Children who tend to struggle the most with literacy, such as boys and those from disadvantaged backgrounds, were also found to be the least likely to be able to spot fake news and almost two-thirds of teachers (60.9%) believe fake news is harming children’s wellbeing by increasing levels of anxiety, damaging self-esteem and skewing their world view.
Parents can play a crucial role in helping their children develop the necessary critical skills, as the report found that children are most likely to talk to their family (29.9 percent) about fake news and least likely to speak to their teachers (6.4 percent). Some of the young people said this was because they felt more freedom at home to express their opinion and not be judged or mocked by their peers.
One Year 10 pupil said: “It’s easier to speak to my parents about what I think and what my views [are] than in school because I feel like it’s hard to have an opinion here in school without getting judged.
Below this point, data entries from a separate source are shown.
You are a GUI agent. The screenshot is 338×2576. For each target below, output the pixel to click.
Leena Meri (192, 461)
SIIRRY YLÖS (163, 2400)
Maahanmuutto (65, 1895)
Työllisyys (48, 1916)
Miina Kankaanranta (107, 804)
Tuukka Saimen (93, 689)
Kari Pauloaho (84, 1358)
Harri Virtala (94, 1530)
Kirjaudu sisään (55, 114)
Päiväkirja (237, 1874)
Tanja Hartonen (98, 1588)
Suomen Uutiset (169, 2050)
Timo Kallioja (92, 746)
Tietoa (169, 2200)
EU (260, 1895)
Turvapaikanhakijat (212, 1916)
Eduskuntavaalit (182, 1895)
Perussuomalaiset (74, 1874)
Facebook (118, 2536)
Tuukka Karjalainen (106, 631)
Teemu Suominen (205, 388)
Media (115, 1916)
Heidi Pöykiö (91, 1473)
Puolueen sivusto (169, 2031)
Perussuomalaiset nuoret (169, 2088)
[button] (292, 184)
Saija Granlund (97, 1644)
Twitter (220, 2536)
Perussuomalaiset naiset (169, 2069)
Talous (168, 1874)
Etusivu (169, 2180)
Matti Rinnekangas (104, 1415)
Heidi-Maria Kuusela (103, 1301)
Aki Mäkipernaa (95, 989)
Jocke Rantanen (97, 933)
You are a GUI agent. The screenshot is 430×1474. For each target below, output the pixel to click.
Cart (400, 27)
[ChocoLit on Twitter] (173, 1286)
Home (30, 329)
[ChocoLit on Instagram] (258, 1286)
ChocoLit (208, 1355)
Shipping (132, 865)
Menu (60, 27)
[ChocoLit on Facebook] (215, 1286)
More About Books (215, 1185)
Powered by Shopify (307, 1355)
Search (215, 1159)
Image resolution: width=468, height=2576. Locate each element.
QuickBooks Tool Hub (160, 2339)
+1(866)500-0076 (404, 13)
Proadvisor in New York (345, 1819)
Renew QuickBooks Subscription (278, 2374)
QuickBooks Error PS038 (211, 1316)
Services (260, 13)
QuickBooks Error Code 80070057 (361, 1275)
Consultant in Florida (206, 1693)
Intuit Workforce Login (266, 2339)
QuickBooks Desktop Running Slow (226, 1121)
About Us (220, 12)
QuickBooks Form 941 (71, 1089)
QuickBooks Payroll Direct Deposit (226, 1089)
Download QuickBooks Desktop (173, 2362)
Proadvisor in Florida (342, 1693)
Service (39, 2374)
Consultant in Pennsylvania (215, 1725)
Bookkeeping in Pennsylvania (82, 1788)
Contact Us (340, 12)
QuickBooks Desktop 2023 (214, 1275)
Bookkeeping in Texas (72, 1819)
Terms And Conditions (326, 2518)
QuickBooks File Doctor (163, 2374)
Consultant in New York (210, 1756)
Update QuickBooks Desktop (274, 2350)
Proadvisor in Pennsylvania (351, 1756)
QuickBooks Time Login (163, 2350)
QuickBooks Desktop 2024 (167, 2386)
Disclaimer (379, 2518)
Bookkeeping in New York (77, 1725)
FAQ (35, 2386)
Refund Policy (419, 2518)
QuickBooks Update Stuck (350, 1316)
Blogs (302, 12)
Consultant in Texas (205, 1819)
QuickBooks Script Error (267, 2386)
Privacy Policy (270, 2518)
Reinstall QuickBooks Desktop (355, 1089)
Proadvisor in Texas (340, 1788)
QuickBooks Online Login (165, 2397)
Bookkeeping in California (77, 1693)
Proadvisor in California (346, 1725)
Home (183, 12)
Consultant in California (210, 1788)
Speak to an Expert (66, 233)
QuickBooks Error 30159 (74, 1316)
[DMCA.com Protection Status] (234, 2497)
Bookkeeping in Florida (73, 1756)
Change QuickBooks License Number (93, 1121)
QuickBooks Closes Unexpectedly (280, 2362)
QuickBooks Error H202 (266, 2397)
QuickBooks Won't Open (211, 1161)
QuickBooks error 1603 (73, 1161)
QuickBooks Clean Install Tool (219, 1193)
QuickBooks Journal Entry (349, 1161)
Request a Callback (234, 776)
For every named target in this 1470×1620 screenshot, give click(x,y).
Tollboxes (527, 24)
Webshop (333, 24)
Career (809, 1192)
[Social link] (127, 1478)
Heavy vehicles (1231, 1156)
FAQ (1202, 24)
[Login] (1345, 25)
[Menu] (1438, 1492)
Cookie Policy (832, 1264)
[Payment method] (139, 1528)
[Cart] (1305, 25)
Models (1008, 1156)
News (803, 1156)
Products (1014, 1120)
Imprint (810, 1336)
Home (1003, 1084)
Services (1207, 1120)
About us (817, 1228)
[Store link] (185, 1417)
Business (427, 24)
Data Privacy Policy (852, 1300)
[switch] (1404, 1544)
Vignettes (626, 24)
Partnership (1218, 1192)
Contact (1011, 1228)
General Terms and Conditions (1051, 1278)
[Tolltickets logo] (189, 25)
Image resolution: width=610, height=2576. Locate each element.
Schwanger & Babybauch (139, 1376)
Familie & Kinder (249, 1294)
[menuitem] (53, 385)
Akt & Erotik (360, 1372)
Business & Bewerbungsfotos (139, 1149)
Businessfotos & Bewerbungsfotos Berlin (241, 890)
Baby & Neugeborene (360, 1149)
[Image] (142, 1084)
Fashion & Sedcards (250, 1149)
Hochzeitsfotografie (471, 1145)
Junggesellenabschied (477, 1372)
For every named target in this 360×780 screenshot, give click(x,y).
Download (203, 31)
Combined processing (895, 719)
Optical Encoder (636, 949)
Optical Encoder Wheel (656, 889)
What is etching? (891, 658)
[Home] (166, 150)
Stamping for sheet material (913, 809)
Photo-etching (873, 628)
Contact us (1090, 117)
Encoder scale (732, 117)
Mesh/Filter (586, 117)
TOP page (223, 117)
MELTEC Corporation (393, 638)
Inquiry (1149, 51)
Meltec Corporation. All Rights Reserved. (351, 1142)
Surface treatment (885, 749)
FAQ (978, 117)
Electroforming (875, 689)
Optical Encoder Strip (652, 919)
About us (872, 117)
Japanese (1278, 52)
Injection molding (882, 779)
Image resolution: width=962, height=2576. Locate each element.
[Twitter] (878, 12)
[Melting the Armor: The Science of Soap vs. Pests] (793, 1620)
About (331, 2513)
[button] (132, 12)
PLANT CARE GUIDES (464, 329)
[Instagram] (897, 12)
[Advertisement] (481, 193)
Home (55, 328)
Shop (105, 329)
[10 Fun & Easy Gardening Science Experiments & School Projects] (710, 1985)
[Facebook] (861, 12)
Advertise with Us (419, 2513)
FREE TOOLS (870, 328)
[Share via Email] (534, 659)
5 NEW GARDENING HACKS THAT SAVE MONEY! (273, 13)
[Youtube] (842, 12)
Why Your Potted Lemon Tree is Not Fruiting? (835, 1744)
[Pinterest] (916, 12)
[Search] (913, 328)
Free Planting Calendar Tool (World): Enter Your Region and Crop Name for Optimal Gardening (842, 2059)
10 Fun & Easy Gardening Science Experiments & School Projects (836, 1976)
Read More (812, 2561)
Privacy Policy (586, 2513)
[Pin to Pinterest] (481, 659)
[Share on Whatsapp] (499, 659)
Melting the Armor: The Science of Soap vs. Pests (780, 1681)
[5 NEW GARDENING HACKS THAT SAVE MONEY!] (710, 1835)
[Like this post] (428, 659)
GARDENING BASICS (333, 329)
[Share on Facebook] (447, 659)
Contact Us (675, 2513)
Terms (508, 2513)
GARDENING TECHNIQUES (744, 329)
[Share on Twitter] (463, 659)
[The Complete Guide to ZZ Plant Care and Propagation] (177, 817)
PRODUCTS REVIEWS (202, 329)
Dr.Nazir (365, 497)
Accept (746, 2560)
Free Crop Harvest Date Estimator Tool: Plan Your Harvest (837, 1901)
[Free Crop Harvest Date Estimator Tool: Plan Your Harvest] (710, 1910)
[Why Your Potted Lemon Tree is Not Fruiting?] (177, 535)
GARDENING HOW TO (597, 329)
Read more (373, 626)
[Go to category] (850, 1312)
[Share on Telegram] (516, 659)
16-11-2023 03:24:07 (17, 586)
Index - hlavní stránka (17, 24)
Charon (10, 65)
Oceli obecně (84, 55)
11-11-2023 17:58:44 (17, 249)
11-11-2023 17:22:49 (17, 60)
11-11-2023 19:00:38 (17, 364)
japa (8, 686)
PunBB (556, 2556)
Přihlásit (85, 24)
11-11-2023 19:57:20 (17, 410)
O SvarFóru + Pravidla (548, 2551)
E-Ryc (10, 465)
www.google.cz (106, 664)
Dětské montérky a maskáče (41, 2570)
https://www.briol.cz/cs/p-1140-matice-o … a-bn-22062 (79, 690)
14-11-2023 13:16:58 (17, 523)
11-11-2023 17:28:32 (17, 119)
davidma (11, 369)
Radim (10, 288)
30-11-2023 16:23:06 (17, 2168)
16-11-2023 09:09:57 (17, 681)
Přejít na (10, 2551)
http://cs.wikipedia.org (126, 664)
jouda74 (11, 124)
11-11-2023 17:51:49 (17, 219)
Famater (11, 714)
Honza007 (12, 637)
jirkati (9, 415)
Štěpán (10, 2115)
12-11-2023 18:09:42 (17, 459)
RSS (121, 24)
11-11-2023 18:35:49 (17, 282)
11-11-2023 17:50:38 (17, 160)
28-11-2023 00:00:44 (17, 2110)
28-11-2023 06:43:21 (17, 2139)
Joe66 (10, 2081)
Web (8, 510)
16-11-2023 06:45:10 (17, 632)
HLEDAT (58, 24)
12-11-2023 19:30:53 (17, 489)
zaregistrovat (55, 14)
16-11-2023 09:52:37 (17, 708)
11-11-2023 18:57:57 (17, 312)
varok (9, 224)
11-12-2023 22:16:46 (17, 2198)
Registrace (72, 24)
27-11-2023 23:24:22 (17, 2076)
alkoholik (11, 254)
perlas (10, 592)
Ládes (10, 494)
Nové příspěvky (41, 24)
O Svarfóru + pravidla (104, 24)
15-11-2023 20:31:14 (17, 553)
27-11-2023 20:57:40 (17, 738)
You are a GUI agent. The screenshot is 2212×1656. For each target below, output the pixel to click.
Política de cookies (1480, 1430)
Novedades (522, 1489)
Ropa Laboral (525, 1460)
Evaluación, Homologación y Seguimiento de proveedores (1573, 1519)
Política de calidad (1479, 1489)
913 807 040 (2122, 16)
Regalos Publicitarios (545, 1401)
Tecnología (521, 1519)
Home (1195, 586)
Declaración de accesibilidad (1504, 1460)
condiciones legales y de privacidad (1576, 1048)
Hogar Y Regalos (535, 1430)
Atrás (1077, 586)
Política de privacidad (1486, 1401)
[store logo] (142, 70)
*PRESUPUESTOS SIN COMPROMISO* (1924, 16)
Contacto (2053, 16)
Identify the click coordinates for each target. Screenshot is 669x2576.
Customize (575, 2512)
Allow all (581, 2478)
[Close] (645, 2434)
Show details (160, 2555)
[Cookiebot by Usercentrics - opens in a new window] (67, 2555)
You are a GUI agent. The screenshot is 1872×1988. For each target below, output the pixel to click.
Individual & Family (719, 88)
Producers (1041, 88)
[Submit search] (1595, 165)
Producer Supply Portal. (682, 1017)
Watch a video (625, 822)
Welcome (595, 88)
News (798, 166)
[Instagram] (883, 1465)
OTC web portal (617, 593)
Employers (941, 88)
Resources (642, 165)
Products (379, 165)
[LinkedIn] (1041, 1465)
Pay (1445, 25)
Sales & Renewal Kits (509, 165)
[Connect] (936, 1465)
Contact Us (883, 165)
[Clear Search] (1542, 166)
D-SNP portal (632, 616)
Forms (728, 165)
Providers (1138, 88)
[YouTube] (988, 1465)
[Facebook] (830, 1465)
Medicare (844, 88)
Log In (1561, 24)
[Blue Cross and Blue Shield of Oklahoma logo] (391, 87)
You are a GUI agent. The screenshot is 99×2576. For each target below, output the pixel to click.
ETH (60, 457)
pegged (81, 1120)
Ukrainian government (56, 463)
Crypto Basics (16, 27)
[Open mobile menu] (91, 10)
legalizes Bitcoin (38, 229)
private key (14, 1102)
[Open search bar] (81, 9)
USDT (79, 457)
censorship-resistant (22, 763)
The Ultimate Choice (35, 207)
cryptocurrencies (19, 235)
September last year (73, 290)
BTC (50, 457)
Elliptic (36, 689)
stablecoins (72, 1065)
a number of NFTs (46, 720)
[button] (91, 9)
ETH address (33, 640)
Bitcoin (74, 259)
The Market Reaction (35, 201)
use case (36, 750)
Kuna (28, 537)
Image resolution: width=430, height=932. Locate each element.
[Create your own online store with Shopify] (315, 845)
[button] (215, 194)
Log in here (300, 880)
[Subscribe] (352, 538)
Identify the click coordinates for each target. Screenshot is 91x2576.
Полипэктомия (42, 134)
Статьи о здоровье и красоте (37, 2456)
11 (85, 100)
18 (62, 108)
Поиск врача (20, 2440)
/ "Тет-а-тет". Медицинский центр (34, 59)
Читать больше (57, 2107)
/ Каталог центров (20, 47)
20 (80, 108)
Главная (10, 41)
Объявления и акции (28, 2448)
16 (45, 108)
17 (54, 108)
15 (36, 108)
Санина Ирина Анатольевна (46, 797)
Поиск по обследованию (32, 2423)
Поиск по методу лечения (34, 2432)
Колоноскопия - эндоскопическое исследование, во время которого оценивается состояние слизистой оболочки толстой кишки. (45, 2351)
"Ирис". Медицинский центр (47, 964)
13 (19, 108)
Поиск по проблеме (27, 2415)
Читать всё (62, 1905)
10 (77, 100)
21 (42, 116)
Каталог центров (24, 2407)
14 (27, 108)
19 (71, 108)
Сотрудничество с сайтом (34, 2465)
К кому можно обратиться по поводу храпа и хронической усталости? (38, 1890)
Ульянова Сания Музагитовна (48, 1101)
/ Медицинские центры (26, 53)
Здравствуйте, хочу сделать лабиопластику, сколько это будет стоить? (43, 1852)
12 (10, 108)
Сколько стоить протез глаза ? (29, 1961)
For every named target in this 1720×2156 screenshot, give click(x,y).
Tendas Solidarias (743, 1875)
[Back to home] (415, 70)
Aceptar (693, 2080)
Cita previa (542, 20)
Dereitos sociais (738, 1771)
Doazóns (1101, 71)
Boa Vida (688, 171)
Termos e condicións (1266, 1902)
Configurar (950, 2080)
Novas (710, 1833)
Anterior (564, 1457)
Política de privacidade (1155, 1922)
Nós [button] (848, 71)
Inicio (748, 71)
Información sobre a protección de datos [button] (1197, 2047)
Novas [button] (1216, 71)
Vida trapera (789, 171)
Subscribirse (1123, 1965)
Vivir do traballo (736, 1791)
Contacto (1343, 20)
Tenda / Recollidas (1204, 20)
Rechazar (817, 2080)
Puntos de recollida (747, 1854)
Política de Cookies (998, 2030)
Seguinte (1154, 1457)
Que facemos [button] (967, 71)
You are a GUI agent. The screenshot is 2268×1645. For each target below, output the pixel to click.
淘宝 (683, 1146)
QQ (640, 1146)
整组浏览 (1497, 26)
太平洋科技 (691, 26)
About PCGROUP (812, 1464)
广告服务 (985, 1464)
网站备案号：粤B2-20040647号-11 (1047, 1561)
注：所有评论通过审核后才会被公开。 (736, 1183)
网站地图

Like if you have a certain political view or you think, you have a certain opinion or view on something, that you’ll get picked on, people just make fun of you.”
So what can you do to help your child tell if a story is fake?
The National Literacy Trust advises talking to your child about the news, as doing so will help them learn to question it and work out for themselves if they trust it. Here are some simple steps to help you with these conversations:
STOP - Heard a news story you’re not sure about? Before you decide to believe it, or share it with anyone, take a minute to stop and think about it.
QUESTION - How does the story make you feel? Why? What do you think the journalist wants you to believe?
CHECK - Who wrote the news story? Do you recognise the news company who published it? Is the story reported by any other news companies? Does it quote experts or use official sources of information? If you’re not sure about if the facts in a news story are true, you can use websites such as fullfact.org to check.
DECIDE - If you’ve checked and you think it looks like a true story, decide whether you want to share it. If you do, how will you share it and with who?